DOCUMENT SECTION |
# Possible prototype lens spotted in video



## Meatcurry (Jul 16, 2017)

I know it's a long shot but the guy from canon appears to be holding a 6d2 with a 100-400 mark 2, but what's with the lens hood?

https://youtu.be/-n9ujy0LFog

It's either a 24/28-300 prototype or he lost his hood and is using this one instead, but this guy works for canon uk, I mean surely he can find the right hood??


----------



## timmy_650 (Jul 17, 2017)

I think it is 100-400 markii with 70-200 lenses hood. Which makes sense bc the other lens look like a 70-200. If they were both the Canon rep lenses I could see some traveling with both of the lenses and just one lenses hood.


----------



## Meatcurry (Jul 17, 2017)

timmy_650 said:


> I think it is 100-400 markii with 70-200 lenses hood. Which makes sense bc the other lens look like a 70-200. If they were both the Canon rep lenses I could see some traveling with both of the lenses and just one lenses hood.



I dont think so, the 70-200 hood is much deeper, could be a 24-70 hood, but why fit it to the 100-400, surely it just wouldn't be as effective? And as for traveling, just turn it around, its designed that way.


----------



## Maximilian (Jul 17, 2017)

Hi Meatcurry! 

First of all if you had mentioned that you were referring to just the section from 1:00 to 1:15 minutes I could have avoided watching some really boring 5:49 minutes. But okay...

So if you now look at the lens barrel it definitely looks like a 100-400L MkII. But also the 28-300L looks similar to the old 100-400L, so why not reusing a barrel design, if the optical formula fits to it.

If you now compare the ET-83G of the 28-300L it could be possible that a redesign looks like the one in the video, compare here:
https://www.amazon.com/Canon-EW-83G-Lens-28-300mm-3-5-5-6/dp/B0007NIB6U/ref=sr_1_1?ie=UTF8&qid=1500282910&sr=8-1&keywords=Canon+ET-83G

But I would get high doubts in the Canon prototype test program if those guys were involved in it. 
But who knows. 

I would put my 2 cents on someone taking the wrong hood on a 100-400 II.


----------



## Meatcurry (Jul 17, 2017)

Maximilian said:


> Hi Meatcurry!
> 
> First of all if you had mentioned that you were referring to just the section from 1:00 to 1:15 minutes I could have avoided watching some really boring 5:49 minutes. But okay...
> 
> ...



Yes - sorry the lens only appears in the section you mentioned, however the guy holding the mystery lens is David Parry, who is a product specialist at Canon UK, so I think entirely feasible that he could be using an unreleased lens, particularly if it looks nearly identical to the 100-400. I just thought it was a bit odd using a wide angle hood on a telephoto lens! and as you mentioned the similarity of the first generation 100-400 and 28-300 design had me thinking.


----------



## Maximilian (Jul 17, 2017)

Meatcurry said:


> Maximilian said:
> 
> 
> > ... But I would get high doubts in the Canon prototype test program if those guys were involved in it.
> ...


Okay! Didn't get this, could be possible then. 
But as you could have read out of my previous words I was not impressed with his/their role/s in this video


----------



## neuroanatomist (Jul 17, 2017)

SUPPLIED DATA |
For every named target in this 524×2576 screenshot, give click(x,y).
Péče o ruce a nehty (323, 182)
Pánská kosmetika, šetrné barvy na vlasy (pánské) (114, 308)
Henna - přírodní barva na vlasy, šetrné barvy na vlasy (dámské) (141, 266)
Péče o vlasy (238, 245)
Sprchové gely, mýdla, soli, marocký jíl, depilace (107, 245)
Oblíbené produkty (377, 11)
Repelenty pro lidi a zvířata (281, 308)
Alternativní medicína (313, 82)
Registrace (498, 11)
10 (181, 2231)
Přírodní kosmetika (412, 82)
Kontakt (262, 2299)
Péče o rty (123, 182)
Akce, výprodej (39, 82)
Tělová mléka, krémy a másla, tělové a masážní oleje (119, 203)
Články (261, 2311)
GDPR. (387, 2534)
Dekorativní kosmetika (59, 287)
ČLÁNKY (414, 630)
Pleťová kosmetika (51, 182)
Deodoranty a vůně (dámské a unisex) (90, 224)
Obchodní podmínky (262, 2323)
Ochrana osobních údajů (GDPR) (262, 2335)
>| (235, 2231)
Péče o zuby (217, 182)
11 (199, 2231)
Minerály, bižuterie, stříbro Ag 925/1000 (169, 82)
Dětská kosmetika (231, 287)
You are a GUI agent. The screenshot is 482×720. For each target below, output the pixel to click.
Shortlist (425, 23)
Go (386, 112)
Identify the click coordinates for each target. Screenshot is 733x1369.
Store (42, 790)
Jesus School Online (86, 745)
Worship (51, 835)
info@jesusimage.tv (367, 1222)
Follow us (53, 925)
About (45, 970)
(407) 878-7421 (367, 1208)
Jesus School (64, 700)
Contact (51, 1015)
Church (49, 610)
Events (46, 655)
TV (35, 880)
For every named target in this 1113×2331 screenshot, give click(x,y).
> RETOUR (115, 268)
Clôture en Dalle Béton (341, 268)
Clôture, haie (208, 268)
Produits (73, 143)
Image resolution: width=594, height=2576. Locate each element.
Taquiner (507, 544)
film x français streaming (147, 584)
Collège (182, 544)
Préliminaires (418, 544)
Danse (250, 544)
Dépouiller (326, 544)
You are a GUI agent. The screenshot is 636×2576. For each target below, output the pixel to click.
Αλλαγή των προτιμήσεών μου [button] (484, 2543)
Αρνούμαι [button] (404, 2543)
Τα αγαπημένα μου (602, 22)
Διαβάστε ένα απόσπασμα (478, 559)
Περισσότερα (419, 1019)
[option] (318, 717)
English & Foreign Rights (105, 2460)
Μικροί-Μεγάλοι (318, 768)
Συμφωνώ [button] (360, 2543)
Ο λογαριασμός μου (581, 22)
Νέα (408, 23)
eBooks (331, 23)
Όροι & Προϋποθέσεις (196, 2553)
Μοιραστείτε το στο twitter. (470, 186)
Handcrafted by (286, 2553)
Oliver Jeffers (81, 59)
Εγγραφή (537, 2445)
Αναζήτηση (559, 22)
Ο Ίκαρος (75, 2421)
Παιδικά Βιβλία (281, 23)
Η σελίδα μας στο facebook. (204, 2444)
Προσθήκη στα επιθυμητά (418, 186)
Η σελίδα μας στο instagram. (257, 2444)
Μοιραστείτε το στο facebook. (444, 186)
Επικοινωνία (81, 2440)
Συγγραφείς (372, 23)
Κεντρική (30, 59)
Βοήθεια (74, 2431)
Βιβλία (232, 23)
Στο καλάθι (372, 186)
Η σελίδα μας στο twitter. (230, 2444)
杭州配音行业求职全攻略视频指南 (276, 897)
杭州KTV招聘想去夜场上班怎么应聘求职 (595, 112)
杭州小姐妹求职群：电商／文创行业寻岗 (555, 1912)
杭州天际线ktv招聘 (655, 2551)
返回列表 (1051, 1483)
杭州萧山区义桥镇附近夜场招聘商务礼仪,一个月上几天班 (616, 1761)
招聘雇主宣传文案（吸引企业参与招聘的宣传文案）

PROBLEM TO SOLVE |
Continue the forum thread about the possible prototype lens from its last line, beginning with the post under the final header.

WRITTEN REPLY |
Meatcurry said:


> ...however the guy holding the mystery lens is David Parry, who is a product specialist at Canon UK, so I think entirely feasible that he could be using an unreleased lens...



But quite unlikely that he'd bring an unannounced prototype lens to a session he knew would be video recorded and published.


----------



## Meatcurry (Jul 17, 2017)

neuroanatomist said:


> Meatcurry said:
> 
> 
> > ...however the guy holding the mystery lens is David Parry, who is a product specialist at Canon UK, so I think entirely feasible that he could be using an unreleased lens...
> ...



Yes, unlikely but if the lens appears cosmetically similar to the 100-400, the risk of exposure may have been assessed as low. Its also possible that they are making pre-release promo material, which this was for the 6D2. Ok i'm clutching at straws here!!


----------



## LonelyBoy (Jul 17, 2017)

Why not just hit the "Enhance" button and read what's printed on the lens?


----------



## Khalai (Jul 17, 2017)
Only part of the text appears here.